*Instructions for the task*. Each record below must be retyped exactly, with nothing left out.

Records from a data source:
▶

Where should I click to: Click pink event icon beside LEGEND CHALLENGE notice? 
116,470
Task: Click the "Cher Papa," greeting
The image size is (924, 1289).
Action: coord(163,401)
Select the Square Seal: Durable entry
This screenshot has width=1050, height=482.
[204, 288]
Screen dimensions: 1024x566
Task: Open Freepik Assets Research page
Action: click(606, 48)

◀

*Expected answer*.
Where should I click to: Click pink event icon beside LEGEND CHALLENGE notice? 
116,470
Task: Click the "Cher Papa," greeting
The image size is (924, 1289).
Action: coord(163,401)
Select the Square Seal: Durable entry
This screenshot has width=1050, height=482.
[204, 288]
Screen dimensions: 1024x566
Task: Open Freepik Assets Research page
Action: click(606, 48)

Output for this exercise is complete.